Hi Richard
> + if (OidIsValid(inputcollid))
> + {
> + List *vars;
> +
> + /*
> + * We use PVC_RECURSE_PLACEHOLDERS because PlaceHolderVars may have
> + * been introduced by pull_up_subqueries, and we need to look through
> + * them to find the underlying Vars. We don't need to consider
> + * Aggrefs because clauses containing aggregates are already excluded
> + * from HAVING-to-WHERE pushdown by the contain_agg_clause check.
> + * Likewise, WindowFuncs are ignored since they cannot appear in a
> + * HAVING clause.
> + */
> + vars = pull_var_clause(node, PVC_RECURSE_PLACEHOLDERS);
> +
> + foreach_node(Var, var, vars)
> + {
> + if (var->varno == *group_rtindex &&
> + OidIsValid(var->varcollid) &&
> + var->varcollid != inputcollid &&
> + !get_collation_isdeterministic(var->varcollid))
> + {
> + list_free(vars);
> + return true;
> + }
> + }
> +
> + list_free(vars);
> + }
> +
> + return expression_tree_walker(node, having_collation_conflict_walker,
> + group_rtindex);
> +}
This might be overthinking, but I wonder if calling pull_var_clause() at each walker step could introduce some overhead due to repeated subtree scans
,Should we add a test (SELECT x, count(*) FROM test3ci GROUP BY x HAVING max(x) = 'abc' COLLATE case_sensitive;)
Thanks
As briefly discussed on Discord, when a GROUP BY clause uses a
nondeterministic collation, the planner's optimization of moving
HAVING clauses to WHERE can produce incorrect results if the HAVING
clause applies a stricter collation.
CREATE TABLE t (x TEXT COLLATE case_insensitive);
INSERT INTO t VALUES ('a'), ('A');
SELECT x, count(*) FROM t GROUP BY x HAVING x = 'a' COLLATE "C";
This returns count=1, but should return count=2.
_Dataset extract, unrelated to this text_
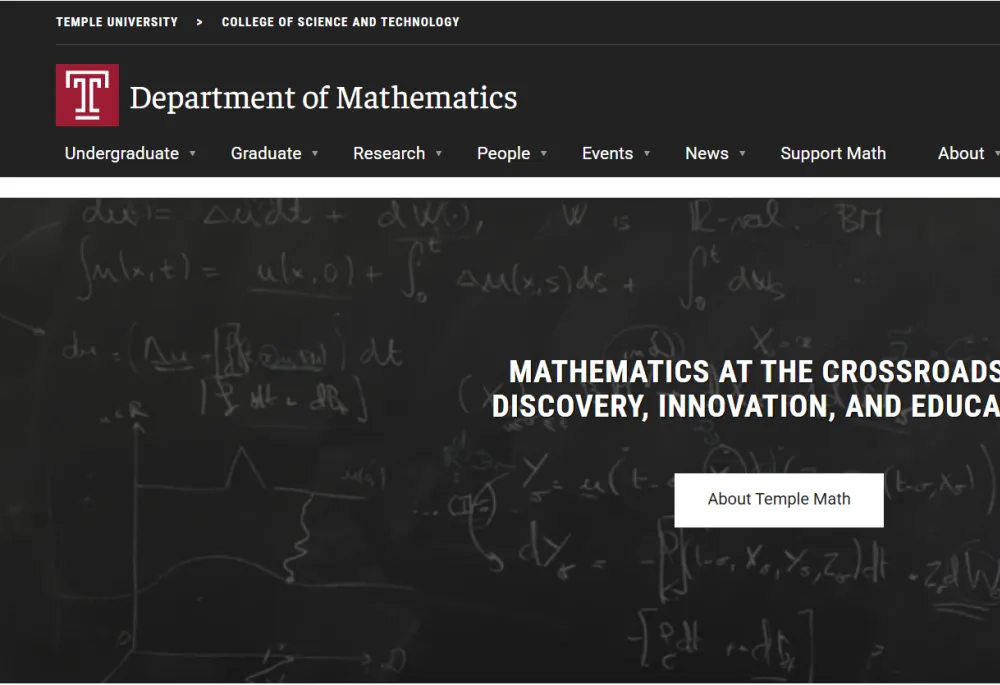Expand the dropdown arrow next to Graduate
This screenshot has width=1000, height=685.
pos(315,154)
The attached draft patch fixes this for HEAD by leveraging GROUP Vars
(Vars referencing RTE_GROUP) to detect collation conflicts on a
per-clause basis, so only unsafe clauses are kept in HAVING while safe
ones are still pushed. Please see the commit message for more
details.
For versions prior to v18, we do not have GROUP Vars. I wonder if we
can take a conservative approach: skipping the HAVING-to-WHERE
pushdown optimization entirely if any GROUP BY expression uses a
nondeterministic collation.
Thoughts and reviews are welcome.
- Richard